• **Activity**
Your answer must match the material exactly, line for line.

Data for analysis Block Start

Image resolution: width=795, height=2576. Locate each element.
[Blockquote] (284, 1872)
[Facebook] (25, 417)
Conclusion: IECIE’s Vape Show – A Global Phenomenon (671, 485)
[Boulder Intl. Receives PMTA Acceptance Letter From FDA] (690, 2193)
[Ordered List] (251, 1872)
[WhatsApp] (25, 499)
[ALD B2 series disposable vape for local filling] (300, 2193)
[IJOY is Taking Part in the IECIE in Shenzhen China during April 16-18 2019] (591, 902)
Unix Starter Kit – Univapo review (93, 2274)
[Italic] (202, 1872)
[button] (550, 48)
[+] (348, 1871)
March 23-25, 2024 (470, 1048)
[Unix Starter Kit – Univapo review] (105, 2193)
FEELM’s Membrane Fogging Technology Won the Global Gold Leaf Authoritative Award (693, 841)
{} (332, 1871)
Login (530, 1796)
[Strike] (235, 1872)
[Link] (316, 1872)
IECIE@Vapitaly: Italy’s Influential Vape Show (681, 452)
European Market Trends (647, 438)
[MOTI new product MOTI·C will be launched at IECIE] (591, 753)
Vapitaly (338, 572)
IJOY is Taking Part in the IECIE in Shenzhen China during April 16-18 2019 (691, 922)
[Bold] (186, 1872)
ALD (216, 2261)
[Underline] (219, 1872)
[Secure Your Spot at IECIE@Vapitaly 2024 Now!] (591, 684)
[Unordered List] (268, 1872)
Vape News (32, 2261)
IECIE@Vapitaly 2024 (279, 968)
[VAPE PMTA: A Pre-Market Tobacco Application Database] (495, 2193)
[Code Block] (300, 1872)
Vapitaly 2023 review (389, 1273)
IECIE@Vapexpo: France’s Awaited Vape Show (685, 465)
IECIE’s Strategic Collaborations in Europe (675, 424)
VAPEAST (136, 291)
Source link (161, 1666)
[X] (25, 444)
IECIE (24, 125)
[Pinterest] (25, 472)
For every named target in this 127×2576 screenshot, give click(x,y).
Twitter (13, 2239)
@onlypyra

Data for analysis Block End

• **Result**
Image resolution: width=795, height=2576. Locate each element.
[Blockquote] (284, 1872)
[Facebook] (25, 417)
Conclusion: IECIE’s Vape Show – A Global Phenomenon (671, 485)
[Boulder Intl. Receives PMTA Acceptance Letter From FDA] (690, 2193)
[Ordered List] (251, 1872)
[WhatsApp] (25, 499)
[ALD B2 series disposable vape for local filling] (300, 2193)
[IJOY is Taking Part in the IECIE in Shenzhen China during April 16-18 2019] (591, 902)
Unix Starter Kit – Univapo review (93, 2274)
[Italic] (202, 1872)
[button] (550, 48)
[+] (348, 1871)
March 23-25, 2024 (470, 1048)
[Unix Starter Kit – Univapo review] (105, 2193)
FEELM’s Membrane Fogging Technology Won the Global Gold Leaf Authoritative Award (693, 841)
{} (332, 1871)
Login (530, 1796)
[Strike] (235, 1872)
[Link] (316, 1872)
IECIE@Vapitaly: Italy’s Influential Vape Show (681, 452)
European Market Trends (647, 438)
[MOTI new product MOTI·C will be launched at IECIE] (591, 753)
Vapitaly (338, 572)
IJOY is Taking Part in the IECIE in Shenzhen China during April 16-18 2019 (691, 922)
[Bold] (186, 1872)
ALD (216, 2261)
[Underline] (219, 1872)
[Secure Your Spot at IECIE@Vapitaly 2024 Now!] (591, 684)
[Unordered List] (268, 1872)
Vape News (32, 2261)
IECIE@Vapitaly 2024 (279, 968)
[VAPE PMTA: A Pre-Market Tobacco Application Database] (495, 2193)
[Code Block] (300, 1872)
Vapitaly 2023 review (389, 1273)
IECIE@Vapexpo: France’s Awaited Vape Show (685, 465)
IECIE’s Strategic Collaborations in Europe (675, 424)
VAPEAST (136, 291)
Source link (161, 1666)
[X] (25, 444)
IECIE (24, 125)
[Pinterest] (25, 472)
For every named target in this 127×2576 screenshot, give click(x,y).
Twitter (13, 2239)
@onlypyra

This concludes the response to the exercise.